On leaving Redding we headed north on the I-5 again and shortly crossed the border into Oregon. They have some drought problems up here too but it is way wetter and greener than California. I had remembered the Oregon I-5 corridor as being mostly cities and farmland and was surprised at how heavily forested the southern portion is. There are a lot of steep up and down grades that make you feel like you are in "the mountains" but the ups and downs balance out pretty well,so we were seldom actually above 2000 feet. Finally, we crested one last big "up" and we were looking down into the Rogue Valley at Ashland.
|
Howard Prairie Lake |
We have been visiting the Oregon Shakespeare Festival at Ashland every few years for over 2 decades and always have a great time. The only drawback has always been that the motorhome parks in the Ashland/Medford area generally suck. We've stayed in asphalt parking lots, camper ghettos and freeway sidings all of which wanted too much money for too little RV space. Two years ago we decided to move a little further afield and stayed at a county park in the mountains east of Ashland called Howard Prairie Lake. It was a really nice campground but it is a 30-40 minute drive from Ashland and sits at 4500 feet. We got snowed on while we were there and initially had trouble getting our heater to work.
You can see the story here.
|
Emigrant Lake RV campground |
There is another county park just south of Ashland at Emigrant Lake Recreation Area. We had avoided it because multiple online reviews complained of a sewer smell in the area. But those complaints seem to have trailed off in the RV park reviews over the past couple of years, so we decided to take a chance. It turned out to be a good call, this park is beautiful and there is no smell I could detect. The parking pads are 50 feet long, just enough to get our monstrosity onto. It has full hookups and 50 amp electricity, everything you could ask for. And it is only 10 minutes from the theater district in Ashland. Perfect.
|
The Bowmer Theater in Ashland |
We only got tickets to one show. The Shakespeare du jour was Pericles, not considered one of the Bard's finest, so we decided to skip that and instead go to one of Shakespeare's lesser known works, Guys and Dolls. As it turns out, there is some controversy about whether Shakespeare was actually the author of this play. Some critics point out the unusual English constructions and theorize that this show was, in fact, authored by Jo Swerling and Abe Burrows with music and lyrics by Frank Loesser. This hypothesis is supported by the fact that the first known production of the play was in 1950, a few years after Shakespeare retired.
|
Guys and Dolls, authorship controversial |
Whoever wrote it, experts agree that the show is based on the short stories of Damon Runyon from the 1920s and 1930s. Runyon was primarily a newspaper reporter for the Hearst syndicate and was paid handsomely for this work, but tended to gamble his money away faster than it came in. He discovered that he could generously supplement his income by writing short stories which were, at the time, considered the quintessential American literary form (because we weren't able to concentrate long enough to get through an entire novel). He gave his characters some peculiarities of speech including some odd slang, a complete lack of contractions and elaborate euphemisms for threats and violence. The most notable however is that Runyon's characters always speak in the present tense. There is no past or future tense in his stories. Nicely and Nathan never "went" to Mindy's for lunch. Instead "Last week me and Nathan go to Mindy's for lunch and have some cheesecake after, being as how they do not have any strudel."
|
Runyon's Broadway gamblers - who talks like that? |
Now, many authors have found ways of producing various dialects to make the written page feel more like how people from certain places and/or classes actually talk. But that's not what Runyon was doing. New Yorkers in the 1920s did not talk that way. Broadway showgirls did not talk that way. Petty mobsters did not talk that way. Probably no one on the planet has ever actually talked that way in day to day speech. It was a complete affectation on Runyon's part that gave his stories a unique sound and feel. But after Guys and Dolls hit Broadway, it was picked up by that other phenomenon of the 1950's and became humorous "mobster speak" in many TV scripts. I remember the bad guys talking that way in Superman when I was a kid.
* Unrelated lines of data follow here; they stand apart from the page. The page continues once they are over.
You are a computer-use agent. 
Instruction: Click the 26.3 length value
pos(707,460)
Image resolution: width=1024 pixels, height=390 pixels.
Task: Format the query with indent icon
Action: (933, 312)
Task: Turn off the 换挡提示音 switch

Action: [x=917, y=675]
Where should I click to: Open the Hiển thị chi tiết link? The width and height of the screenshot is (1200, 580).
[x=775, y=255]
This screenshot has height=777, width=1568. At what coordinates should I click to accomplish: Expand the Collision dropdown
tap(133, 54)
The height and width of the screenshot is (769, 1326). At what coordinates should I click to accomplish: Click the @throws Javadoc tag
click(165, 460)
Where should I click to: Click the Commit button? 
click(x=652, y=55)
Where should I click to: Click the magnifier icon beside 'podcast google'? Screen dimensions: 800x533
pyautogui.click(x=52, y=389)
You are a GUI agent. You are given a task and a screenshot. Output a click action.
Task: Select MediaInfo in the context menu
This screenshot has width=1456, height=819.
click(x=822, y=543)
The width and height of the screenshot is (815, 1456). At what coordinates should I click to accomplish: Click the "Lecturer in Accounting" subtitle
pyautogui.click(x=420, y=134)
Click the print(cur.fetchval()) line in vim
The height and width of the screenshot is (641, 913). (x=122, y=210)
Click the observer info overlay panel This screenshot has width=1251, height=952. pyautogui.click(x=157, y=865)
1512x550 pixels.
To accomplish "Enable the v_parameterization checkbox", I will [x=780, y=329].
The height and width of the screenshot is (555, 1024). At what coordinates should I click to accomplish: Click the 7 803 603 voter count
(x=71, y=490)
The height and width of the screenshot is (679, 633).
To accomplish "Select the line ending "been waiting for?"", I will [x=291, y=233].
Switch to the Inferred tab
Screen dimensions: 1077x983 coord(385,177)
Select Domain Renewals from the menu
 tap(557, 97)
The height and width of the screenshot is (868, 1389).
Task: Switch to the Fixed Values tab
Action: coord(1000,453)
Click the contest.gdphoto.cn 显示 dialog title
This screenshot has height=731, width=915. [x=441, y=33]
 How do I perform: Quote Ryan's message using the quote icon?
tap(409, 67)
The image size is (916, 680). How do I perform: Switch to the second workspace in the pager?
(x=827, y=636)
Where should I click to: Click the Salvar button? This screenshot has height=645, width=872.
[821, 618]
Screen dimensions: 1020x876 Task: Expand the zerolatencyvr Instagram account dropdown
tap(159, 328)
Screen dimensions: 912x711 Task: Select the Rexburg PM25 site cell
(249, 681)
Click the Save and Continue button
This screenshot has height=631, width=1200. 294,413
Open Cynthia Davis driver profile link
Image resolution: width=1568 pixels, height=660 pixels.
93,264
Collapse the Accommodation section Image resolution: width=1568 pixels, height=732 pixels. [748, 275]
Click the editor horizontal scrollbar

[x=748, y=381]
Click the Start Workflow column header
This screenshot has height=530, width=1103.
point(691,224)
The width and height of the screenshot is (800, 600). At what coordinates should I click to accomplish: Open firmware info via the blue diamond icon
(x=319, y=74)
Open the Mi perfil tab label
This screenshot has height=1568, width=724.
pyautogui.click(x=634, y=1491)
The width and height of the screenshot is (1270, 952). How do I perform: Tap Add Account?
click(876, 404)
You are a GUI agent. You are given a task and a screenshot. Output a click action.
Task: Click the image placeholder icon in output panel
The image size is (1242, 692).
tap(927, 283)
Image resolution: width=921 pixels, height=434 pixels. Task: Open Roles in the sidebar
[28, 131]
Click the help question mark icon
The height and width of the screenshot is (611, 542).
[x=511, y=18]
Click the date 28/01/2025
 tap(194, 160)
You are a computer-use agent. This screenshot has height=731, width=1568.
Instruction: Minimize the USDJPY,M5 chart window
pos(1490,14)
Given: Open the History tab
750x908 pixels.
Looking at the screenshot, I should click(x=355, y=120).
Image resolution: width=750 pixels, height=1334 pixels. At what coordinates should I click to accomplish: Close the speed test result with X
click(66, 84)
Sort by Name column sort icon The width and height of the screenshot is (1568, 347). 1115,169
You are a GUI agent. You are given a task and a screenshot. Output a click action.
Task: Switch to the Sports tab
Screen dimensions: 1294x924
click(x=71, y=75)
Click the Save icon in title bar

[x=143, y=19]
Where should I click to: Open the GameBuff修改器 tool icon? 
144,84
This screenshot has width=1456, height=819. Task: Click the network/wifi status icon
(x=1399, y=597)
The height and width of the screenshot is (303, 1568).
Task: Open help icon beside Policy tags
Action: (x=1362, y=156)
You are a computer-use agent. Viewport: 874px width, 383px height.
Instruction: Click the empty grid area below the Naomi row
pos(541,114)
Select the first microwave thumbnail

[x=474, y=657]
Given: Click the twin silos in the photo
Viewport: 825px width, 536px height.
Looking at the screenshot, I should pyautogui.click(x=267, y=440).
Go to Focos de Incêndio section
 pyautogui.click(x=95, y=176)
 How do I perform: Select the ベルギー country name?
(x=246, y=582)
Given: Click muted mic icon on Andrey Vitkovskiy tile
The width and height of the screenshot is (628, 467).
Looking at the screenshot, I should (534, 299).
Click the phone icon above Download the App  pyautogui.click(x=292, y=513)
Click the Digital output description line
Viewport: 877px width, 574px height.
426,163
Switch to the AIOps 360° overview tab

Anyway, we really enjoyed the show and will surely be back again in a couple or three years. For now, back on the road in the morning.
Glad you found a campground that worked out so good for you. I really like Guys and Dolls. But you're right - I've never heard anybody talk like that.
ReplyDeleteGlad to hear you enjoyed the play, although I think it's a missed opportunity not to write this entire post in Runyon mobster English. Also, I was reading through a bunch of past posts (mainly my own, ego, whatever) and damn, Julian is a seriously photogenic dog.